Kakepuku (Kakipuku-o-kahurere) is a volcanic cone which rises from the plain between the Waipā and Puniu rivers, about  NW of Te Kawa and  SW of Te Awamutu in the Waikato region of New Zealand's North Island.

Geology 

The 'Geology of the Waikato Area' says, "The Alexandra Volcanic Group consists of several low-angle composite cones, including Karioi, Pirongia, Kakepuku, Te Kawa and Tokanui volcanoes, aligned southeast from Mount Karioi on the coast to Tokanui. They comprise about 55 km3 of mainly basaltic material erupted from at least 40 volcanic centres. The Alexandra Volcanic Group is the product oflate Pliocene to earliest Pleistocene back-arc volcanism, when both subduction-related basaltic magmas (Karioi, Pirongia, Kakepuku and Te Kawa) and intraplate alkalic basalts (Okete) were erupted. K-Ar ages range from 2.74 to 1.6 Ma, with the ages of the different magma series overlapping". It goes on to say Kakepuku is "composed mainly of basalt lava with minor tuff ". Kakepuku was formed about 2.5 million years ago.

History 
Kakepuku was named by Rakataura, a Tainui tohunga. One version says it was in memory of the shape of his pregnant wife, Kahurere. In Māori legend, Kakepuku travelled north in search of his father, until he reached the Waipa plain and fell in love with Te Kawa, daughter of Pirongia and Taupiri Mountains. However, he had a rival in Karewa, who also stood nearby. The mountains fought, Karewa lost and, pursued by Kakepuku's rocks, fled into the Tasman Sea, now also known as Kārewa / Gannet Island. So Kakepuku remains guarding Te Kawa.

- **Task details**: Write out the passage on Kakepuku word for word, starting at "The 'Geology of" and ending at "million years ago.".

- **Dataset rows**:
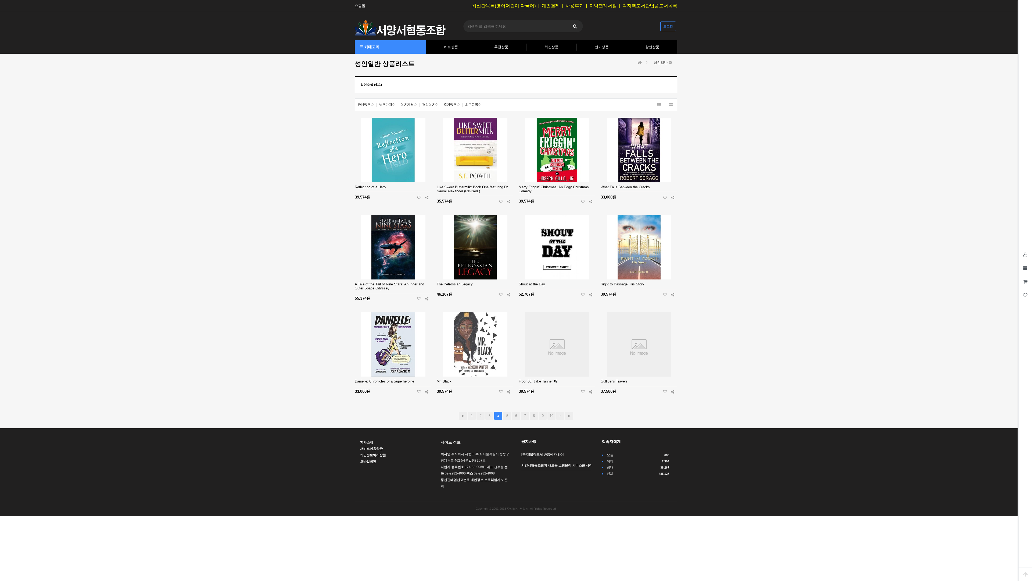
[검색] (575, 26)
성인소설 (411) (371, 85)
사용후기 (574, 6)
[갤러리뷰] (671, 105)
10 (551, 416)
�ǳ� (569, 416)
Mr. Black (444, 381)
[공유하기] (426, 197)
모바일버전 (368, 461)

- **Task response**:
The 'Geology of the Waikato Area' says, "The Alexandra Volcanic Group consists of several low-angle composite cones, including Karioi, Pirongia, Kakepuku, Te Kawa and Tokanui volcanoes, aligned southeast from Mount Karioi on the coast to Tokanui. They comprise about 55 km3 of mainly basaltic material erupted from at least 40 volcanic centres. The Alexandra Volcanic Group is the product oflate Pliocene to earliest Pleistocene back-arc volcanism, when both subduction-related basaltic magmas (Karioi, Pirongia, Kakepuku and Te Kawa) and intraplate alkalic basalts (Okete) were erupted. K-Ar ages range from 2.74 to 1.6 Ma, with the ages of the different magma series overlapping". It goes on to say Kakepuku is "composed mainly of basalt lava with minor tuff ". Kakepuku was formed about 2.5 million years ago.